What is being asked
Below are records; how many of their lines contain "Task"? Give the number and no other words.

:: Records provided

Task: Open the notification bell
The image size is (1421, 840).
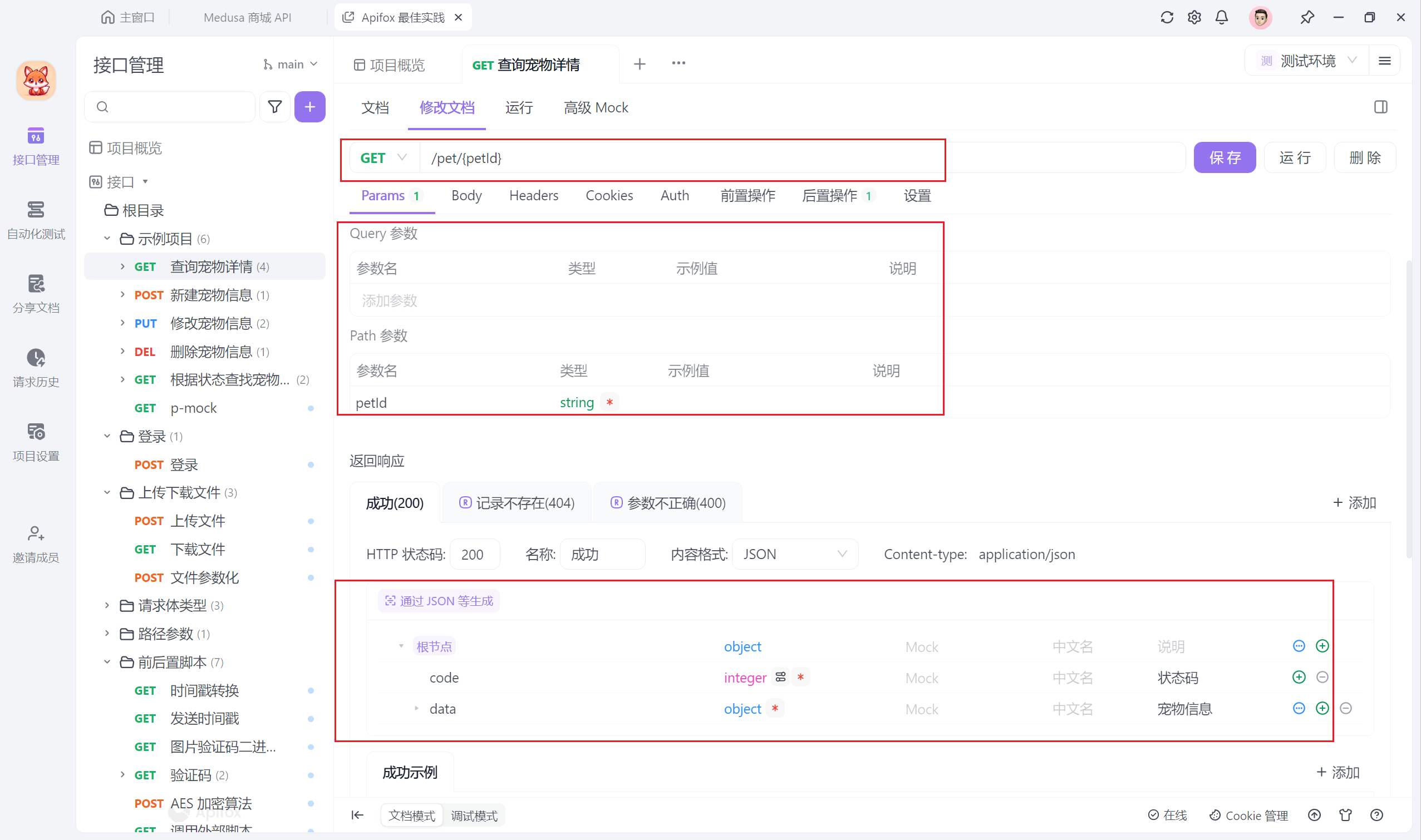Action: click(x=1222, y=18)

::::
:: Records provided

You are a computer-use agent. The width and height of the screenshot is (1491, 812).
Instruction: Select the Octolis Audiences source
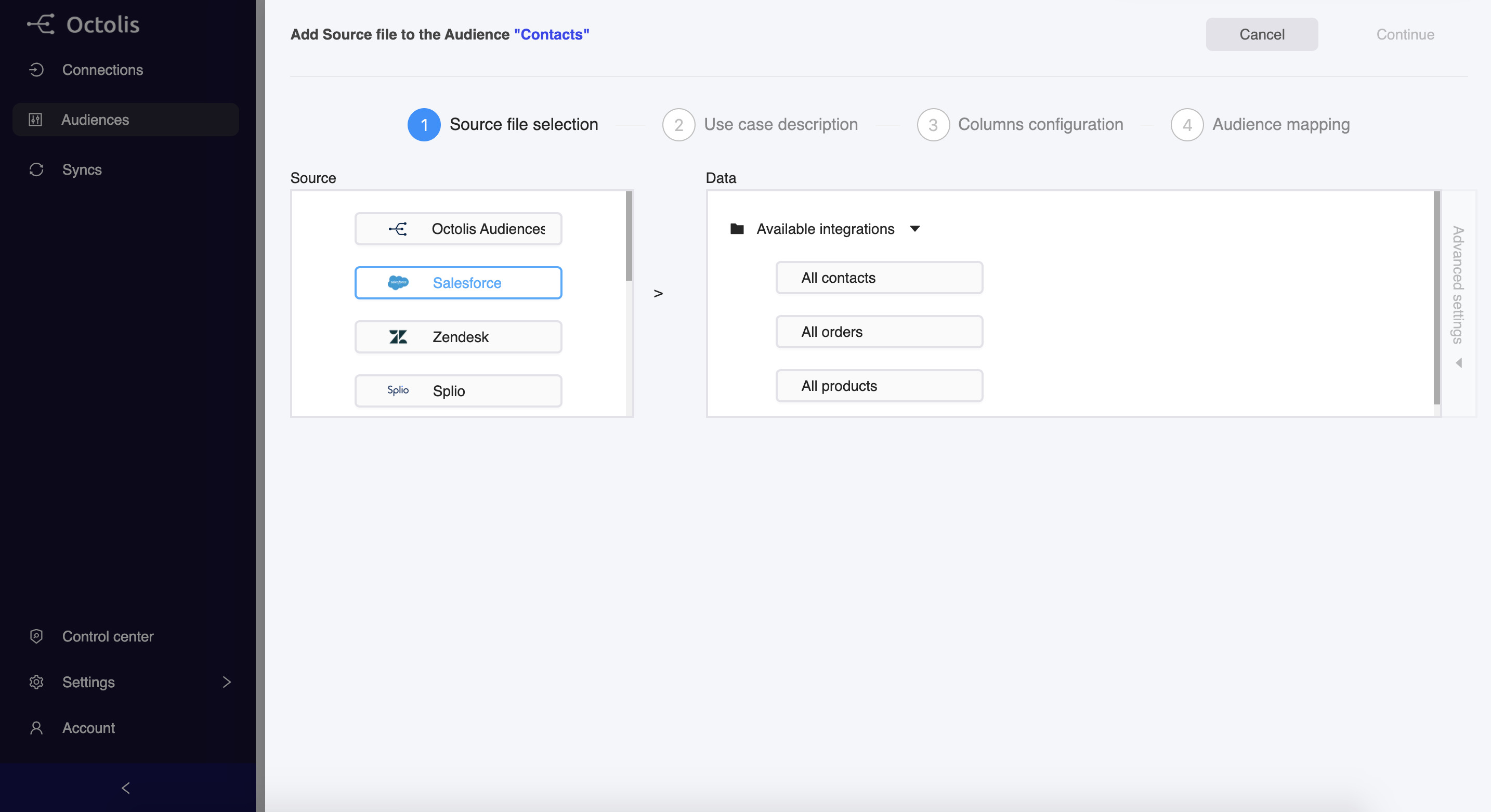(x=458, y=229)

::::
:: Records provided

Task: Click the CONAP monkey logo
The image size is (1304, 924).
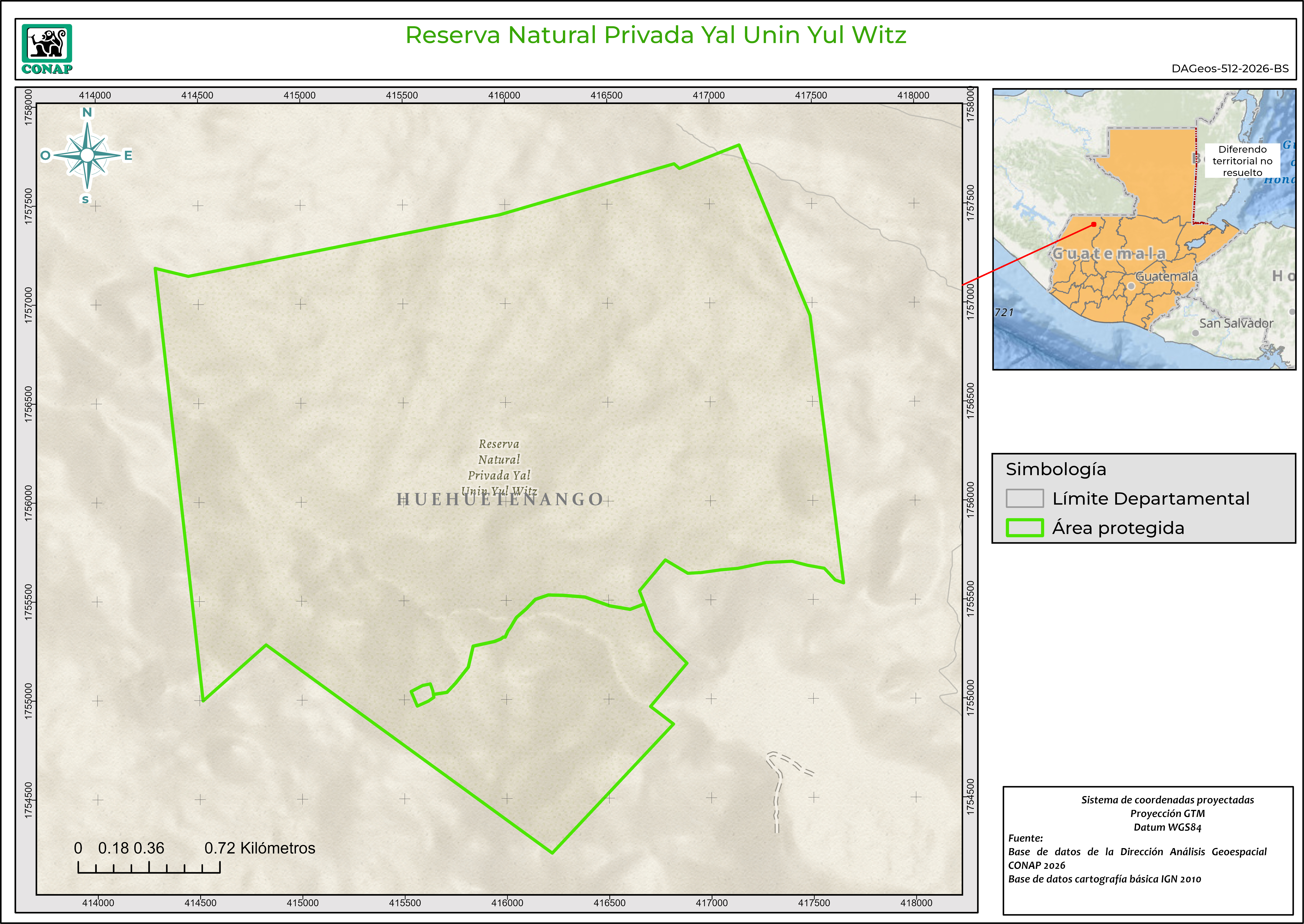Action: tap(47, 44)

::::

Result of this exercise
2